Brawn versus brain drain? The right terminology for the 21st century

RASHMEE ROSHAN LALL June 28, 2014

Is it time to update the term ‘brain drain’ and allow a more nuanced view of what it is we’re talking about? I ask the question because Dubai’s ruler has been discussing brain drain and something that might be called “regain”, describing the UAE’s tremendous gains in terms of the net inward movement of foreign talent.

LinkedIn, Sheikh Mohammed bin Rashid Al Maktoum reminds us, recently listed the UAE as the top “destination for talent (with) a net talent gain of 1.3% of the workforce in 2013.”

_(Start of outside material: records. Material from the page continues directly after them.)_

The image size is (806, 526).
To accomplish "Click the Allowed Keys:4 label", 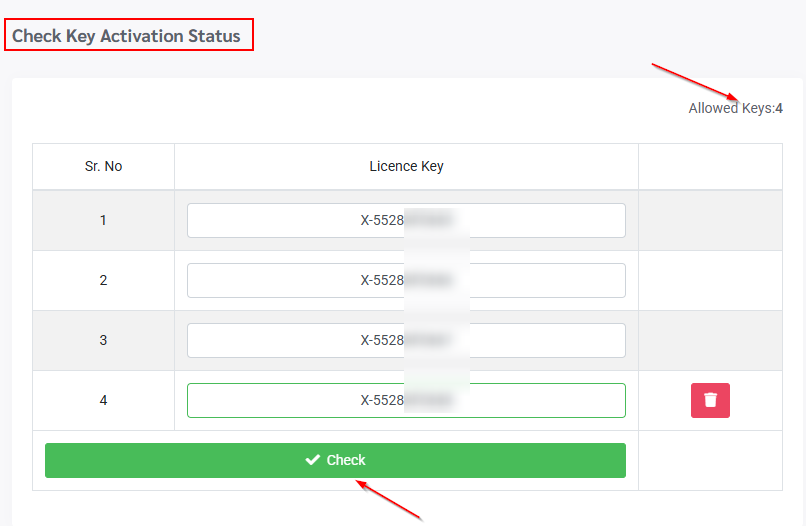I will pyautogui.click(x=735, y=108).
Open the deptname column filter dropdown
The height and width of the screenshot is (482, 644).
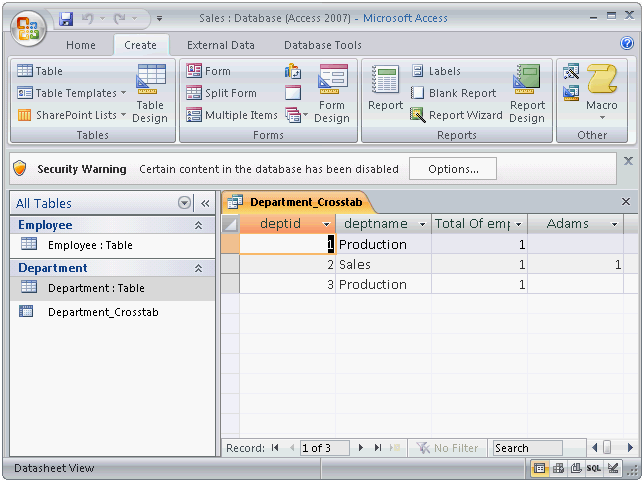coord(422,224)
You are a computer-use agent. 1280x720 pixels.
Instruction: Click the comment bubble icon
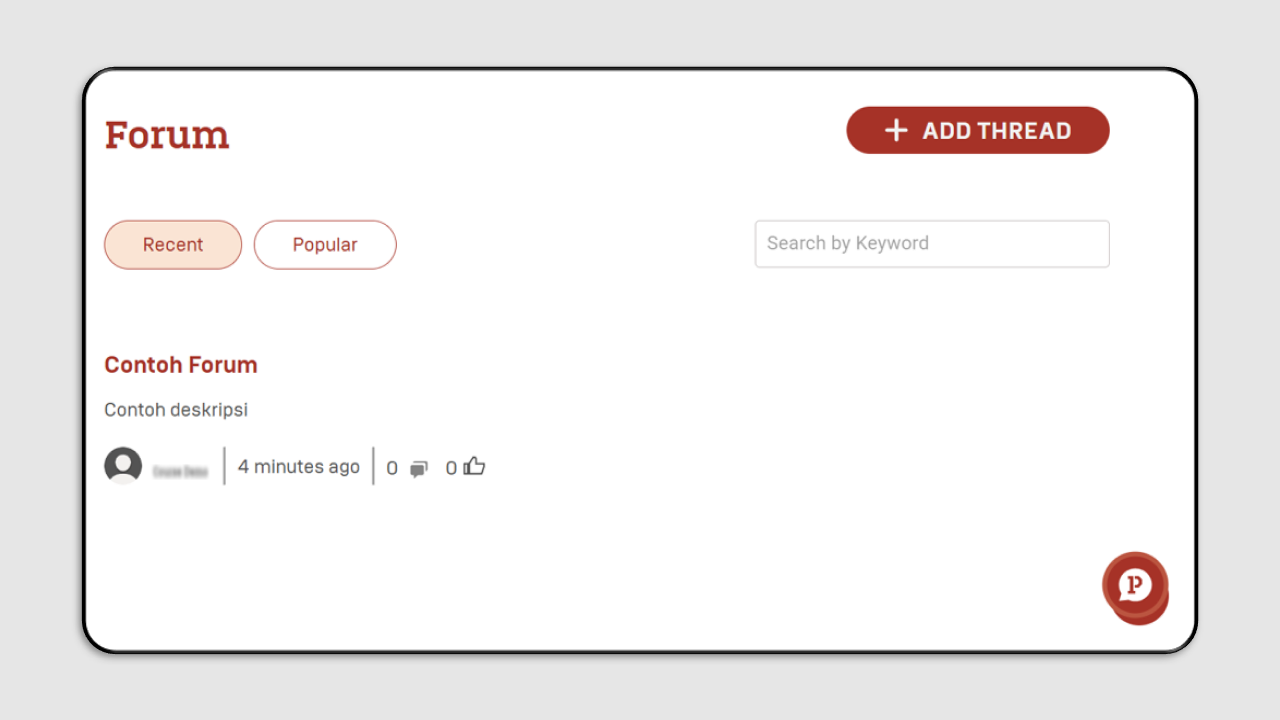pos(419,469)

Other net “talent magnets” include Saudi Arabia, Nigeria, South Africa, India, and Brazil. Meanwhile, “rich countries that until recently had been tempting away our brightest minds are now sending us their own,” he says.

As the Sheikh points out, this is obviously on account of the opportunity afforded by the developing world. When a country wants to build, it’s going to facilitate the inward movement of people who can either get the job done or supervise it. Is that brain drain or might it more usefully be called brawn drain?

As for the developed world, it doesn’t need foreign do-ers so much as thinkers. Might those research and development people, those who are allowed entry because they can create something of intrinsic intellectual or economic value, be the classic brain drain?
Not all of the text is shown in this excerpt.